§ **Jobs**:
a) Answer these questions about the text on heightened senses:
(i) How does the writer describe reading stories about characters with heightened senses?
(ii) Compared with what does the writer sometimes have a better sense of smell?
(iii) Which kinds of characters are named as subjects some people write fic about?
b) In the text on heightened senses, what is the passage starting with "I mean, it makes" and going on through "how it works." with "werewolves" swapped for "ghouls"?

§ **Document excerpt**:
# # # # #
For me, reading stories about characters with heightened senses is both delightful and incredibly baffling sometimes. Sometimes I have a better sense of smell than a supernatural creature; it's a little absurd, to me.
I mean, it makes sense! You write about what you know and there are people out there with a poor sense of smell; the world of smells is not really something they experience, so they don't write it. Probably there are some people writing fic about vampires, werewolves, sentinels and so forth that straight-up forget that smell is one of the senses, or maybe they steer away from it because they don't know how it works.
# # # # #
§ **Entries supplied**:
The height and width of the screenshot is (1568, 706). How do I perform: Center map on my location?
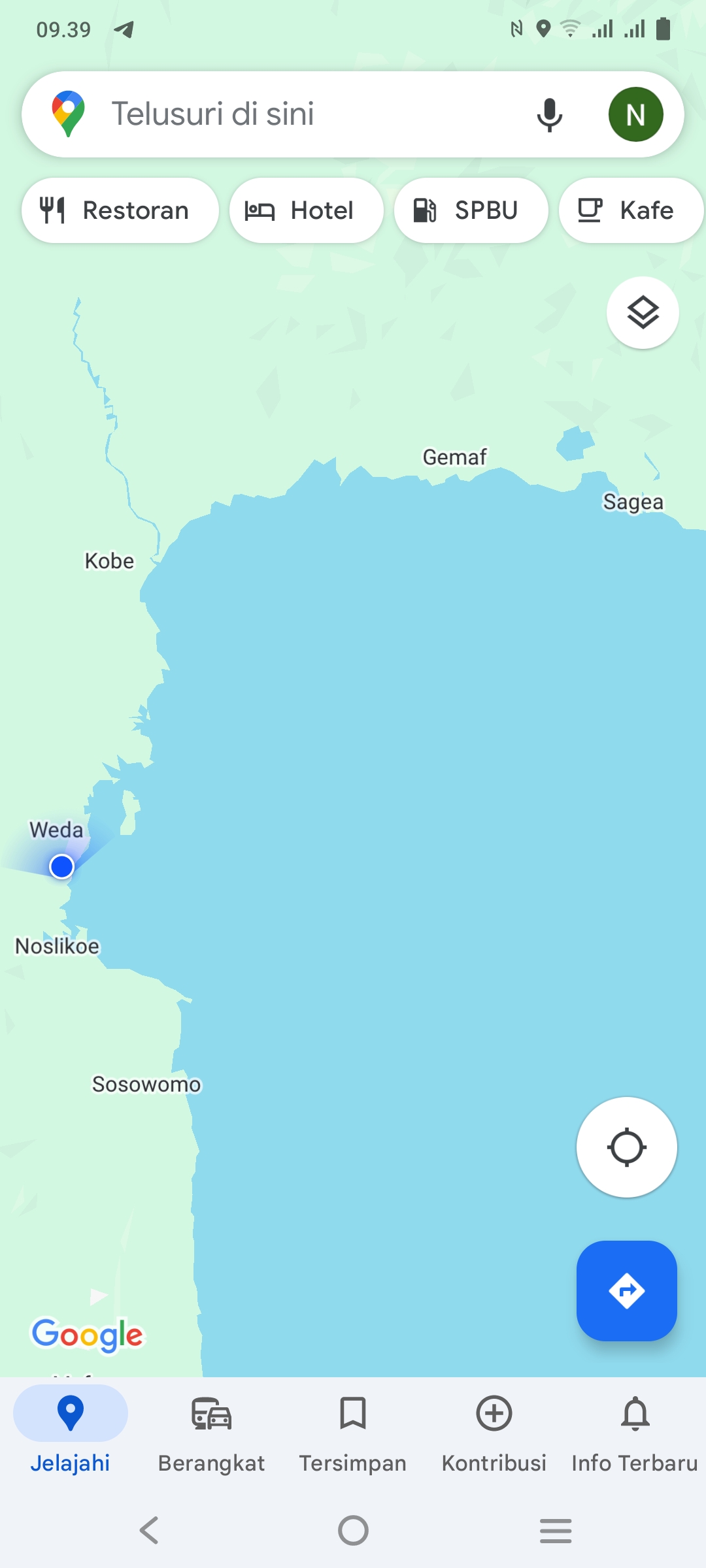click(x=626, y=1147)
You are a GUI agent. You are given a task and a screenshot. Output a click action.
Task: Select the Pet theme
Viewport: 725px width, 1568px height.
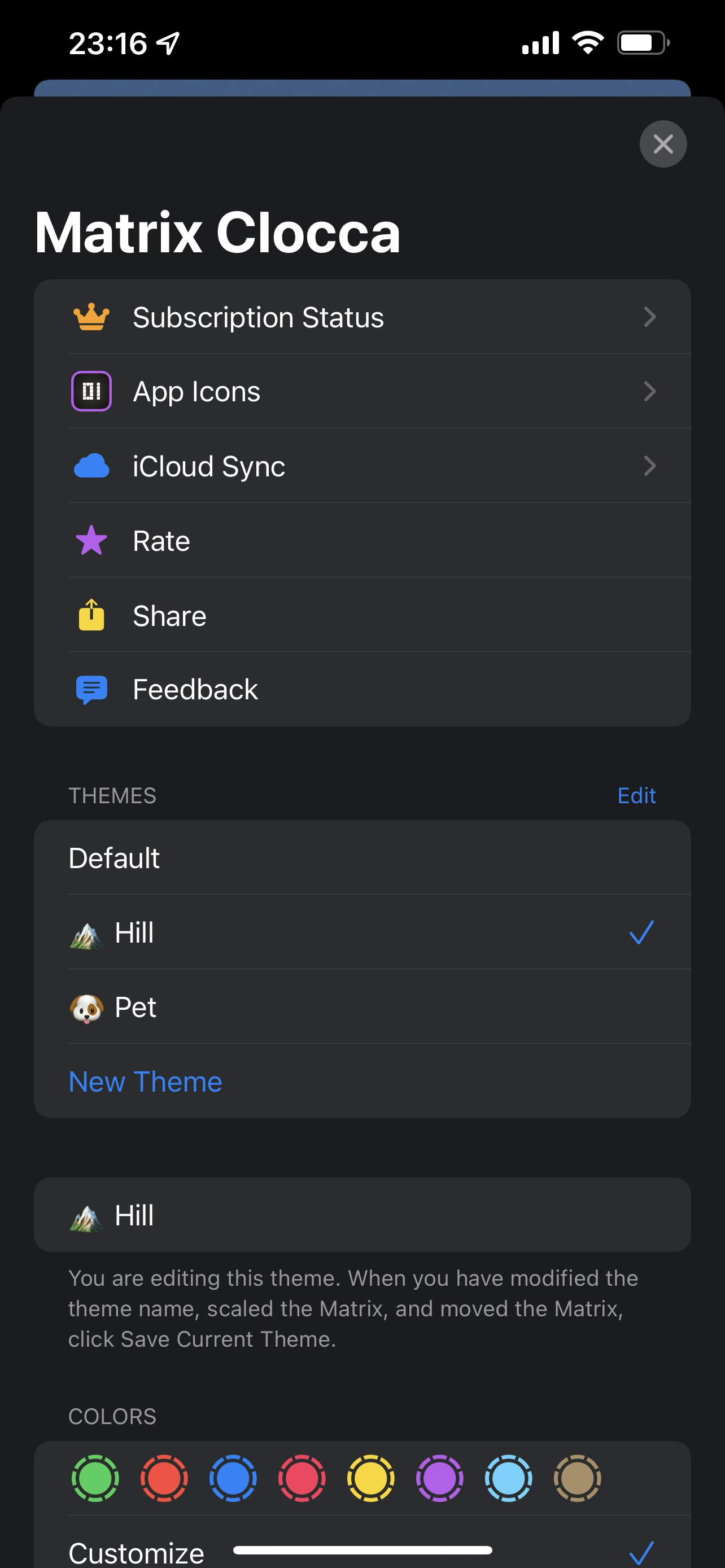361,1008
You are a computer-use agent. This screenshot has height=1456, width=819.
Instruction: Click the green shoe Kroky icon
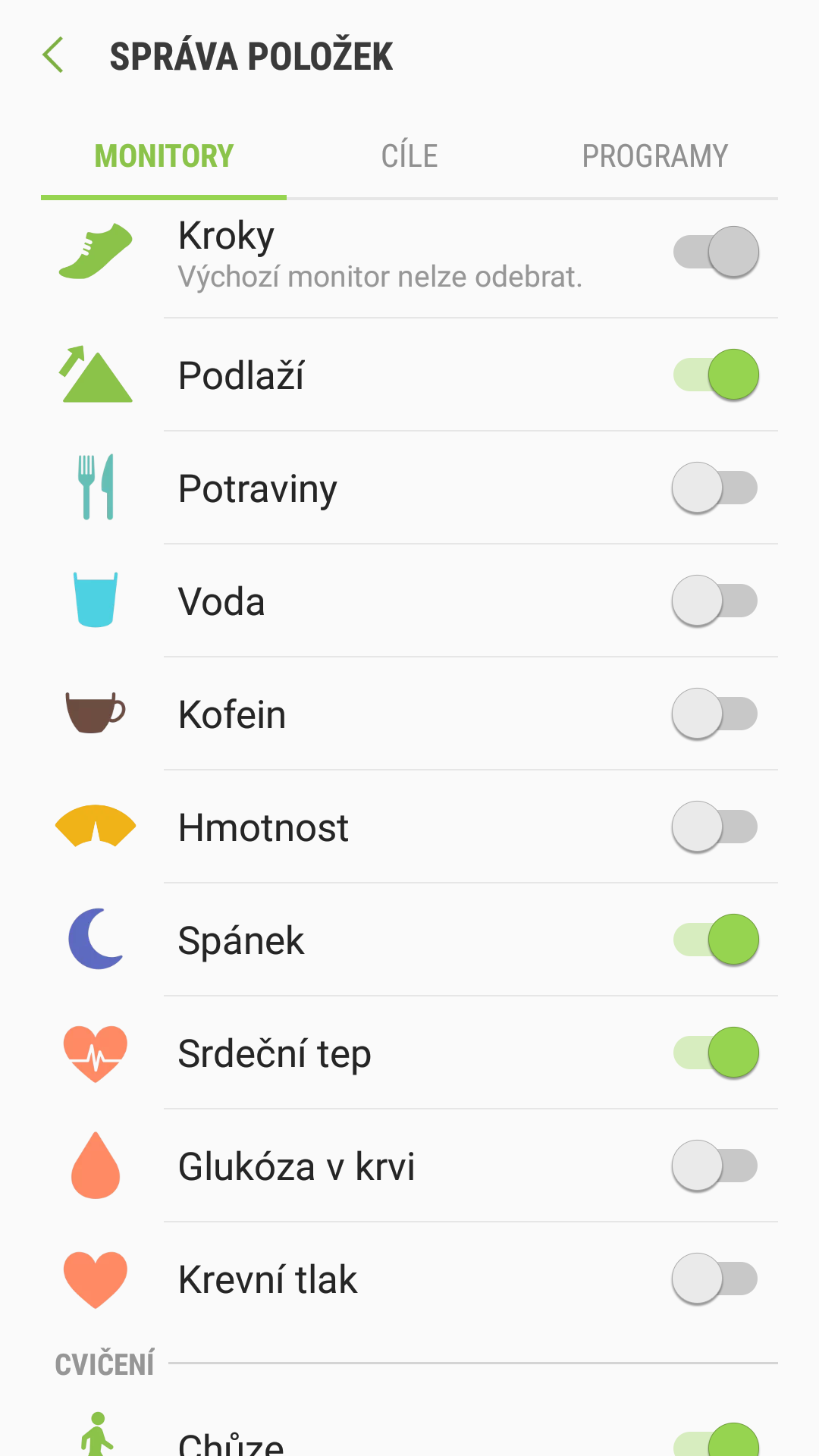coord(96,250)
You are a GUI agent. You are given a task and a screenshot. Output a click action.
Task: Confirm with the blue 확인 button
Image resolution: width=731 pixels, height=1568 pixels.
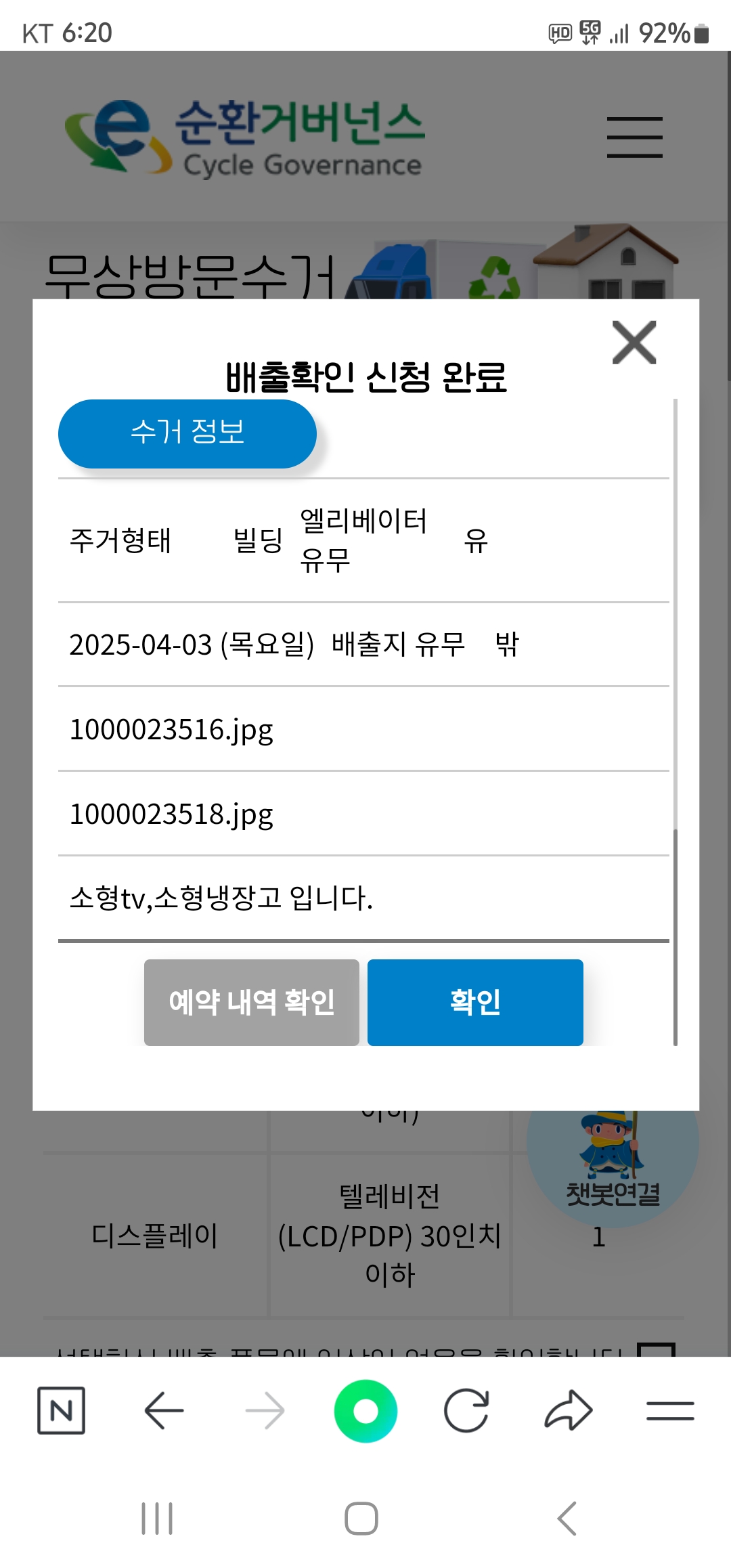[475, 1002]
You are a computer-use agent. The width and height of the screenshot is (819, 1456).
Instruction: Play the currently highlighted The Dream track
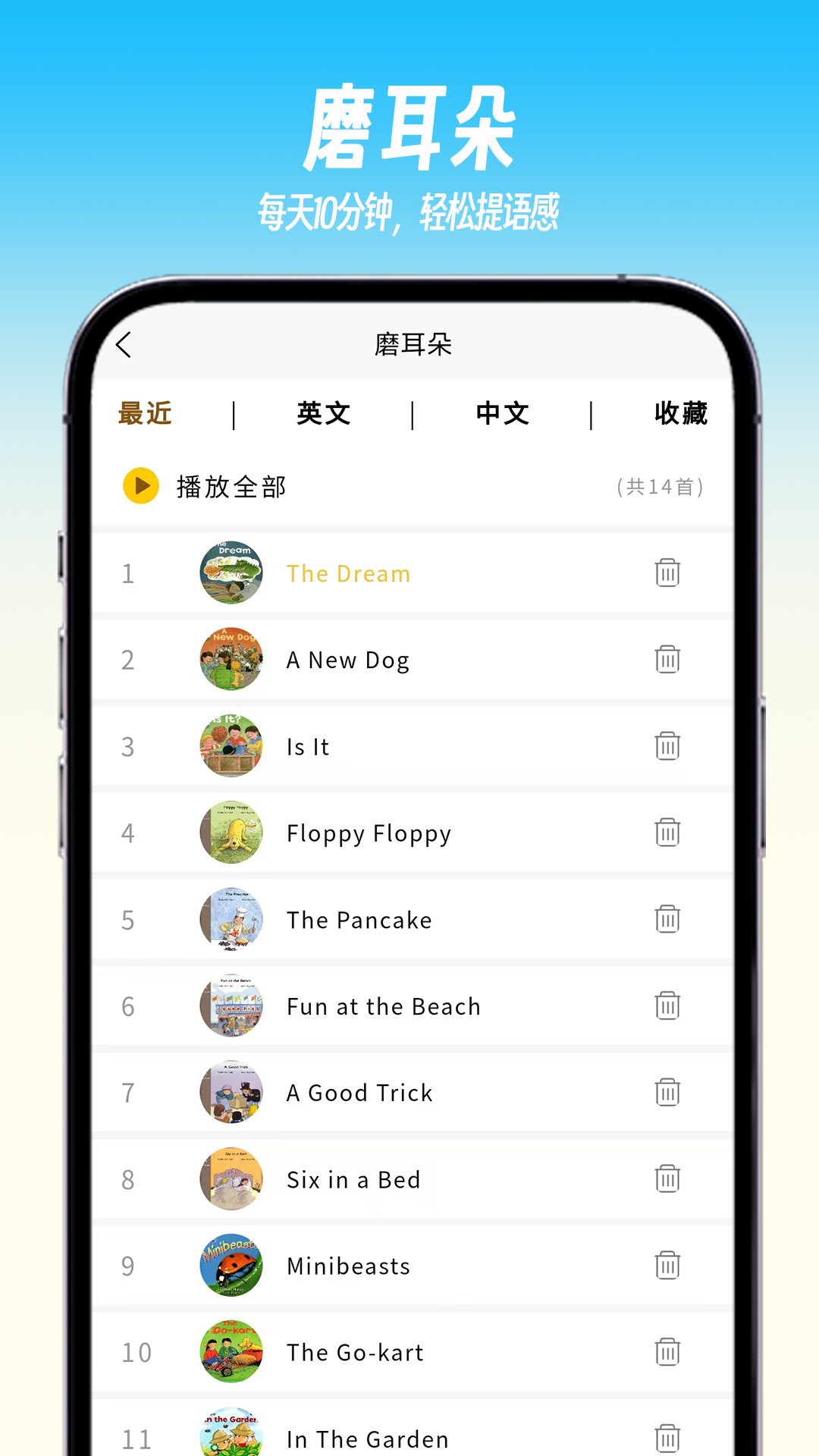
# # # # #
§ **Solutions to each task**:
a)
(i) Both delightful and incredibly baffling sometimes.
(ii) A supernatural creature.
(iii) Vampires, werewolves and sentinels.

b)
I mean, it makes sense! You write about what you know and there are people out there with a poor sense of smell; the world of smells is not really something they experience, so they don't write it. Probably there are some people writing fic about vampires, ghouls, sentinels and so forth that straight-up forget that smell is one of the senses, or maybe they steer away from it because they don't know how it works.